Sunday, February 12, 2017

Reflections at 33

I turned 33 last month. In fact I'm writing this the day after my birthday, which I spent in York and which I'll blog about in a second. My friend Gillian found this photo of us from our college leavers' ball in the summer of 2002. I just looked at it for a while, because I remember being so miserable that day. Lee couldn't go to the ball with me because it was only for students of my 6th form, and I didn't love my dress. My mum made it for me - the bottom of the skirt had elephants on it! Totally gorgeous. The fabric came from Bombay Stores in Bradford which is one of my favourite places on earth, and although I liked the dress I didn't LOVE it.



Our friend Michelle couldn't go to the ball as she hadn't got a ticket in time, and I just didn't have that great of a night.
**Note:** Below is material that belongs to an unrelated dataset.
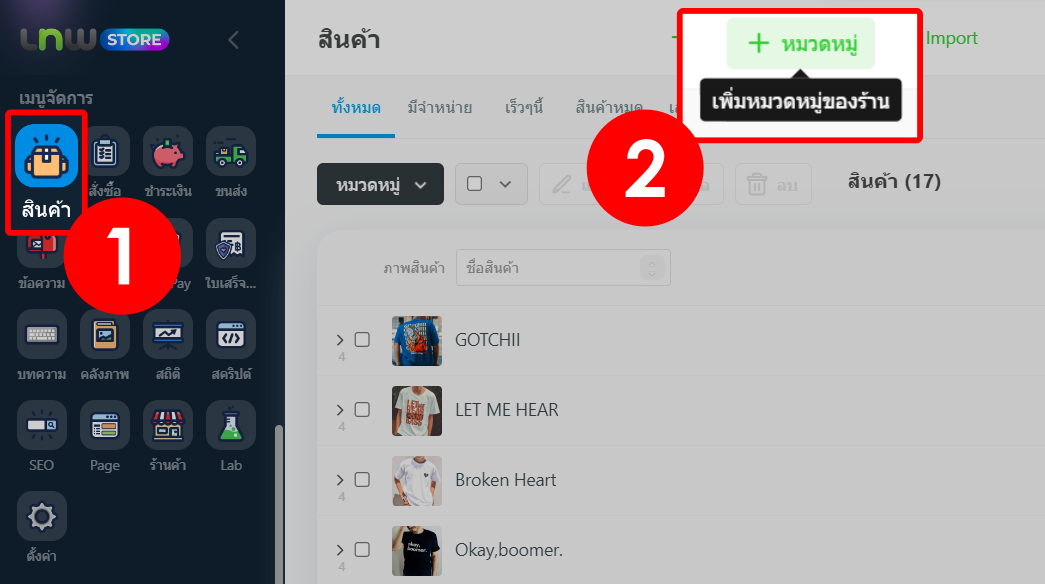Tick the checkbox for LET ME HEAR
This screenshot has height=584, width=1045.
[362, 409]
I'm just not the type of person who likes that kind of thing. And that's fine! We don't all like the same stuff. I wasn't really happy in myself at that age. I'd had a lot going on throughout my childhood and my teen years, and I was really self-conscious and quite unhappy.

And while I don't want to make out like there's been some magnificent transformation over the past fifteen years which means that I'm no longer ever sad or anxious or depressed, I am a lot happier in myself now. I have the strength of my convictions and am more or less content with my life and myself right now.



This photo was taken on my 18th birthday, six months before the photo above which is bonkers because I look a lot older here. We had a joint birthday/engagement party and it was lovely. Lee looks so young here but I swear he was 19 and a half! I loved my outfit this night - a purple top and skirt and some black strappy shoes even though it was January. I recently went through all my shoes and I still have them in a box and would never get rid of them even though I'd never wear them anymore either! 

But, fifteen years later here I am, still smiling, much stronger and still in love with Lee. He's the best; I'm so glad we've grown up together. 


33 suits me just fine so far, I think. I'm improving with age!